» **Task brief**: Write each line out a second time, exactly as shown below.

BEGIN

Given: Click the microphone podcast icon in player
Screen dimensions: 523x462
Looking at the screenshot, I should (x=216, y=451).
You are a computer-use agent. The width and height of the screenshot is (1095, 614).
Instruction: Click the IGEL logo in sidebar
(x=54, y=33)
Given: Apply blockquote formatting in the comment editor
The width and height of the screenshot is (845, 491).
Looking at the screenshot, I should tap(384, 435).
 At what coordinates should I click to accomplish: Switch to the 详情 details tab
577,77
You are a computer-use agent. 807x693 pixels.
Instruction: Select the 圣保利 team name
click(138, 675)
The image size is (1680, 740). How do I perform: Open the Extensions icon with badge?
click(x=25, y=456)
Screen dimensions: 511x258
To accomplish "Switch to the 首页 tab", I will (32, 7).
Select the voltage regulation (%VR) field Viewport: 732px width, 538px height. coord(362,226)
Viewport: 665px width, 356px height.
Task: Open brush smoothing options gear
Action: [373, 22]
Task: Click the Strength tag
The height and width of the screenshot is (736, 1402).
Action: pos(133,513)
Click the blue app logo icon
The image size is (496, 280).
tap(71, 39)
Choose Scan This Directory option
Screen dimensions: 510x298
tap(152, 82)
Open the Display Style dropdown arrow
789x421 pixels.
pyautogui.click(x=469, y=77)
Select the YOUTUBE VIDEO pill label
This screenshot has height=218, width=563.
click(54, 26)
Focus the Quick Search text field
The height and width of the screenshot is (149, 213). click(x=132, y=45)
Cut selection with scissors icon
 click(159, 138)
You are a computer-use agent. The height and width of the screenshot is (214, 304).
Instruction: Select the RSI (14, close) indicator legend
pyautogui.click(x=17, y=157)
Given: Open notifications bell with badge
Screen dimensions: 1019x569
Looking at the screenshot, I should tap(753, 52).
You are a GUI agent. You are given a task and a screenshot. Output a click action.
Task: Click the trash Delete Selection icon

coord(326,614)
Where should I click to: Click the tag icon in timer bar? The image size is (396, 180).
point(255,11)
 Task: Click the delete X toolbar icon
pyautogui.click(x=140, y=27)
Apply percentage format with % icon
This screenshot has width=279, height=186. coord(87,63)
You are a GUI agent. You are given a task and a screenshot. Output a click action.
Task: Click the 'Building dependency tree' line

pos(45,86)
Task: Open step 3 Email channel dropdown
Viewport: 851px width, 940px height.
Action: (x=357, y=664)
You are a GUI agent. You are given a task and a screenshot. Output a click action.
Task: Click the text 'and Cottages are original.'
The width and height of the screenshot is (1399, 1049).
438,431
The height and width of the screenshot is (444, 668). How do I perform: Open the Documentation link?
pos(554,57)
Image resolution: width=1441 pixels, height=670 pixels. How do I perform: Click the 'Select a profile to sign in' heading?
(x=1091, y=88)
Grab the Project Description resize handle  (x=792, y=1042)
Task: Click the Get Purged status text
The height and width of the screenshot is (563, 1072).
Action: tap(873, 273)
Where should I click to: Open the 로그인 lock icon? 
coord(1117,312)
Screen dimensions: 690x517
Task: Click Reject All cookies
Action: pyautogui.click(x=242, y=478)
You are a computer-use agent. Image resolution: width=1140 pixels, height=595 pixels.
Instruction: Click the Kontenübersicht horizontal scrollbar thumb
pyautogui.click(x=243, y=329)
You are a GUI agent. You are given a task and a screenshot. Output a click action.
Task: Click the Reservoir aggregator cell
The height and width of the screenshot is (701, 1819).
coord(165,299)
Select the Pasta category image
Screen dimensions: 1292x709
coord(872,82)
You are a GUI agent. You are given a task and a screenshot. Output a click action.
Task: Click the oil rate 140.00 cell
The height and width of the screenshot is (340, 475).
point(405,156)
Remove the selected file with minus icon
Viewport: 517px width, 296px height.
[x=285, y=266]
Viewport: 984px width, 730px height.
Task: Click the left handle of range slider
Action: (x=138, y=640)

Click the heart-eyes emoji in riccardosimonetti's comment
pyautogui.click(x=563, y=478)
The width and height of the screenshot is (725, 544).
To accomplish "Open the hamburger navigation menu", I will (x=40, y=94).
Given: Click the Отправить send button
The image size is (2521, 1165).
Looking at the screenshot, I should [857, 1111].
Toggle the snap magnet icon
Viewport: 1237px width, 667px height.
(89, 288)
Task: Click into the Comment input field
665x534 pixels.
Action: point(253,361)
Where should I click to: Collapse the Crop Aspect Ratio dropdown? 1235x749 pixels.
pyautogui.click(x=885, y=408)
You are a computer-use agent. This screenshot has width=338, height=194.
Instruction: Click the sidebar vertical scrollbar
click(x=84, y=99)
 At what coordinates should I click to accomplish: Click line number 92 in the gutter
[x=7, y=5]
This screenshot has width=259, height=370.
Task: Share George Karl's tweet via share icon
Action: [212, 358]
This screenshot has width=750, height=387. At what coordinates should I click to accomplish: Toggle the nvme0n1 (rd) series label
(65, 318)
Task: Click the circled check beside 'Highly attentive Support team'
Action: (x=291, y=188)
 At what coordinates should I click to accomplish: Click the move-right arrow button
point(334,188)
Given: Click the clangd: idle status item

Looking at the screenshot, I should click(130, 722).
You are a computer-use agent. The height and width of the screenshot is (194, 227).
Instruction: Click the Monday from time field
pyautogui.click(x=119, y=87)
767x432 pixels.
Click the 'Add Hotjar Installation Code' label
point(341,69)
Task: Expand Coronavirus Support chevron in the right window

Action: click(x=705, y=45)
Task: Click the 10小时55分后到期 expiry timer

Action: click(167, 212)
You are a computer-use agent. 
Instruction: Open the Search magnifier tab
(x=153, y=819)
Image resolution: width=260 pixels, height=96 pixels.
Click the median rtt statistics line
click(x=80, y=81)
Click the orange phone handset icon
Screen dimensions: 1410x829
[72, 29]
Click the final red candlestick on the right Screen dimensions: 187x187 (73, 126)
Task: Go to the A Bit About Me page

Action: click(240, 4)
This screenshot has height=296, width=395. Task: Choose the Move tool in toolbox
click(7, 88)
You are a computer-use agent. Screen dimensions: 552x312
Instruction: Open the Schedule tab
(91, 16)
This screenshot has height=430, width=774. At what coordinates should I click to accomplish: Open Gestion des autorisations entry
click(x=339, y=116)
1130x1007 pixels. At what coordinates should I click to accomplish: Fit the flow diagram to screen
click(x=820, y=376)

END

» **Task answer**:
Given: Click the microphone podcast icon in player
Screen dimensions: 523x462
Looking at the screenshot, I should (x=216, y=451).
You are a computer-use agent. The width and height of the screenshot is (1095, 614).
Instruction: Click the IGEL logo in sidebar
(x=54, y=33)
Given: Apply blockquote formatting in the comment editor
The width and height of the screenshot is (845, 491).
Looking at the screenshot, I should tap(384, 435).
 At what coordinates should I click to accomplish: Switch to the 详情 details tab
577,77
You are a computer-use agent. 807x693 pixels.
Instruction: Select the 圣保利 team name
click(138, 675)
The image size is (1680, 740). How do I perform: Open the Extensions icon with badge?
click(x=25, y=456)
Screen dimensions: 511x258
To accomplish "Switch to the 首页 tab", I will (32, 7).
Select the voltage regulation (%VR) field Viewport: 732px width, 538px height. coord(362,226)
Viewport: 665px width, 356px height.
Task: Open brush smoothing options gear
Action: [373, 22]
Task: Click the Strength tag
The height and width of the screenshot is (736, 1402).
Action: pos(133,513)
Click the blue app logo icon
The image size is (496, 280).
tap(71, 39)
Choose Scan This Directory option
Screen dimensions: 510x298
tap(152, 82)
Open the Display Style dropdown arrow
789x421 pixels.
pyautogui.click(x=469, y=77)
Select the YOUTUBE VIDEO pill label
This screenshot has height=218, width=563.
click(54, 26)
Focus the Quick Search text field
The height and width of the screenshot is (149, 213). click(x=132, y=45)
Cut selection with scissors icon
 click(159, 138)
You are a computer-use agent. The height and width of the screenshot is (214, 304).
Instruction: Select the RSI (14, close) indicator legend
pyautogui.click(x=17, y=157)
Given: Open notifications bell with badge
Screen dimensions: 1019x569
Looking at the screenshot, I should tap(753, 52).
You are a GUI agent. You are given a task and a screenshot. Output a click action.
Task: Click the trash Delete Selection icon

coord(326,614)
Where should I click to: Click the tag icon in timer bar? The image size is (396, 180).
point(255,11)
 Task: Click the delete X toolbar icon
pyautogui.click(x=140, y=27)
Apply percentage format with % icon
This screenshot has width=279, height=186. coord(87,63)
You are a GUI agent. You are given a task and a screenshot. Output a click action.
Task: Click the 'Building dependency tree' line

pos(45,86)
Task: Open step 3 Email channel dropdown
Viewport: 851px width, 940px height.
Action: (x=357, y=664)
You are a GUI agent. You are given a task and a screenshot. Output a click action.
Task: Click the text 'and Cottages are original.'
The width and height of the screenshot is (1399, 1049).
438,431
The height and width of the screenshot is (444, 668). How do I perform: Open the Documentation link?
pos(554,57)
Image resolution: width=1441 pixels, height=670 pixels. How do I perform: Click the 'Select a profile to sign in' heading?
(x=1091, y=88)
Grab the Project Description resize handle  (x=792, y=1042)
Task: Click the Get Purged status text
The height and width of the screenshot is (563, 1072).
Action: tap(873, 273)
Where should I click to: Open the 로그인 lock icon? 
coord(1117,312)
Screen dimensions: 690x517
Task: Click Reject All cookies
Action: pyautogui.click(x=242, y=478)
You are a computer-use agent. Image resolution: width=1140 pixels, height=595 pixels.
Instruction: Click the Kontenübersicht horizontal scrollbar thumb
pyautogui.click(x=243, y=329)
You are a GUI agent. You are given a task and a screenshot. Output a click action.
Task: Click the Reservoir aggregator cell
The height and width of the screenshot is (701, 1819).
coord(165,299)
Select the Pasta category image
Screen dimensions: 1292x709
coord(872,82)
You are a GUI agent. You are given a task and a screenshot. Output a click action.
Task: Click the oil rate 140.00 cell
The height and width of the screenshot is (340, 475).
point(405,156)
Remove the selected file with minus icon
Viewport: 517px width, 296px height.
[x=285, y=266]
Viewport: 984px width, 730px height.
Task: Click the left handle of range slider
Action: (x=138, y=640)

Click the heart-eyes emoji in riccardosimonetti's comment
pyautogui.click(x=563, y=478)
The width and height of the screenshot is (725, 544).
To accomplish "Open the hamburger navigation menu", I will (x=40, y=94).
Given: Click the Отправить send button
The image size is (2521, 1165).
Looking at the screenshot, I should [857, 1111].
Toggle the snap magnet icon
Viewport: 1237px width, 667px height.
(89, 288)
Task: Click into the Comment input field
665x534 pixels.
Action: point(253,361)
Where should I click to: Collapse the Crop Aspect Ratio dropdown? 1235x749 pixels.
pyautogui.click(x=885, y=408)
You are a computer-use agent. This screenshot has width=338, height=194.
Instruction: Click the sidebar vertical scrollbar
click(x=84, y=99)
 At what coordinates should I click to accomplish: Click line number 92 in the gutter
[x=7, y=5]
This screenshot has width=259, height=370.
Task: Share George Karl's tweet via share icon
Action: [212, 358]
This screenshot has width=750, height=387. At what coordinates should I click to accomplish: Toggle the nvme0n1 (rd) series label
(65, 318)
Task: Click the circled check beside 'Highly attentive Support team'
Action: (x=291, y=188)
 At what coordinates should I click to accomplish: Click the move-right arrow button
point(334,188)
Given: Click the clangd: idle status item

Looking at the screenshot, I should click(130, 722).
You are a computer-use agent. The height and width of the screenshot is (194, 227).
Instruction: Click the Monday from time field
pyautogui.click(x=119, y=87)
767x432 pixels.
Click the 'Add Hotjar Installation Code' label
point(341,69)
Task: Expand Coronavirus Support chevron in the right window

Action: click(x=705, y=45)
Task: Click the 10小时55分后到期 expiry timer

Action: click(167, 212)
You are a computer-use agent. 
Instruction: Open the Search magnifier tab
(x=153, y=819)
Image resolution: width=260 pixels, height=96 pixels.
Click the median rtt statistics line
click(x=80, y=81)
Click the orange phone handset icon
Screen dimensions: 1410x829
[72, 29]
Click the final red candlestick on the right Screen dimensions: 187x187 (73, 126)
Task: Go to the A Bit About Me page

Action: click(240, 4)
This screenshot has height=296, width=395. Task: Choose the Move tool in toolbox
click(7, 88)
You are a computer-use agent. Screen dimensions: 552x312
Instruction: Open the Schedule tab
(91, 16)
This screenshot has height=430, width=774. At what coordinates should I click to accomplish: Open Gestion des autorisations entry
click(x=339, y=116)
1130x1007 pixels. At what coordinates should I click to accomplish: Fit the flow diagram to screen
click(x=820, y=376)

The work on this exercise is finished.